Russia of course is paranoid about invasion from the West, perfectly understandable considering its history, including most recently invasions by the French under Napoleon and by Germany under Hitler. Historically its defense has been to try to maintain a buffer of pro-Russian states on its largely indefensible western border. The expansion of NATO right up to its western border, into the Baltic States (Estonia, Latvia, and Lithuania), and into Poland (and coordination and joint training with NATO by Finland, which is technically neutral) has produced predictable alarm, and explains why President Putin felt it necessary to retake the Crimea, the site of Russian’s only Black Sea naval port, and to try to destabilize a western-leaning Ukraine to render it at least neutral, if not actively pro-Russian.
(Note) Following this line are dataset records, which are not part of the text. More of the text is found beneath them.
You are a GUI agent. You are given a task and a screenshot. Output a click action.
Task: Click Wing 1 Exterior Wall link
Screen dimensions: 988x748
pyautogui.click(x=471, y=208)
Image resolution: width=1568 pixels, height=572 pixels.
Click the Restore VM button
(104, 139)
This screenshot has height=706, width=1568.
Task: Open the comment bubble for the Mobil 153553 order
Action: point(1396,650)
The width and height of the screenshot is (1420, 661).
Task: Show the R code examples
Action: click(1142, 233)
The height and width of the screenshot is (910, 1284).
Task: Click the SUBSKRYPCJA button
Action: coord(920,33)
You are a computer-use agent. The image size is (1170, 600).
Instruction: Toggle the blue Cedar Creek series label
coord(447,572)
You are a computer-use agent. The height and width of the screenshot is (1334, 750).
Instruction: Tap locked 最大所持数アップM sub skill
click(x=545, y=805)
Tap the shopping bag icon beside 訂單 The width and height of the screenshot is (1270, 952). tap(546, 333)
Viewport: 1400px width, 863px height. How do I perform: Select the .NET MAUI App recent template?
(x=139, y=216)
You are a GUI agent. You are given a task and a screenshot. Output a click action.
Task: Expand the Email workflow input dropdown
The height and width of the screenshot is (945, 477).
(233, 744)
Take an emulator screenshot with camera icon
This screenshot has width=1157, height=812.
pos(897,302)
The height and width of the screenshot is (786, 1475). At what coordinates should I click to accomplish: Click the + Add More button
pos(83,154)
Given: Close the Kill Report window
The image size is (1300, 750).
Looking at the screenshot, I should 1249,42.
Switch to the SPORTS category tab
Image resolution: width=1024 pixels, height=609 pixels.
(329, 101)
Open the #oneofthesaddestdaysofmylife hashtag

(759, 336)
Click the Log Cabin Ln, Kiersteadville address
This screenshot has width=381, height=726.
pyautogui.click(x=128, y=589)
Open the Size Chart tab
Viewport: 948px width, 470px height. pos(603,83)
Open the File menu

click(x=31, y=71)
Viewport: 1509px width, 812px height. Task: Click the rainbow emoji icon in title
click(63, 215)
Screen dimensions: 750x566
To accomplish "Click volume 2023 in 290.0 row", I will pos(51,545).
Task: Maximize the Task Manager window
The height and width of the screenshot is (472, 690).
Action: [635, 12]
There is no question but that the best of Russian weapons scientists and engineers are quite good, and in fact modern Russian ships, airplanes, missiles, and heavy weapons are about as good as those of the West, but the Russian economy and the Russian industrial system is simply incapable of building, supporting and maintaining very many of them. Nor is their economy, industrial capacity, transport systems and logistics systems capable of supporting a major war for any extended period.  And their current military doctrine accounts for that, being focused on preparations for very short military actions with limited objectives and small, highly trained special forces, preferably below the level that invites a military response from the West (as was the case, for example, with the “little green men” in the Crimea).

But at root Russia is faced with a severe demographic problem. Put simply, the Russian nation is dying out. Russian couples are currently producing 1.75 children per couple, well below the 2.1 replacement rate. Alcoholism is rampant (about 1/3 of Russian deaths these days are from alcoholism). Russia has the worst HIV epidemic in Europe or Asia, and Russian male life expectancy has declined to 58 years, the lowest of any developed country. Within a decade or two there won’t be enough youngsters in the 20-35 range to maintain the army and the factories, and non-Russian ethnics will begin outnumber Russians in many areas, producing predictable separatist movements probably leading to more breakups within current Russian territories.

So in the long run Russia is most likely going to continue to decline, and perhaps break apart further. And in fact recent polls in Russia show growing public discontent with empty store shelves and falling wages. That doesn’t mean that President Putin can’t continue to be a spoiler around the periphery of Russia (as his is currently being, for example, in Syria) for the next decade or so, but it does mean that Russia is highly unlikely to be an existential threat to America, or perhaps even to Western Europe, despite the pathetic weakness of NATO defenses absent the US.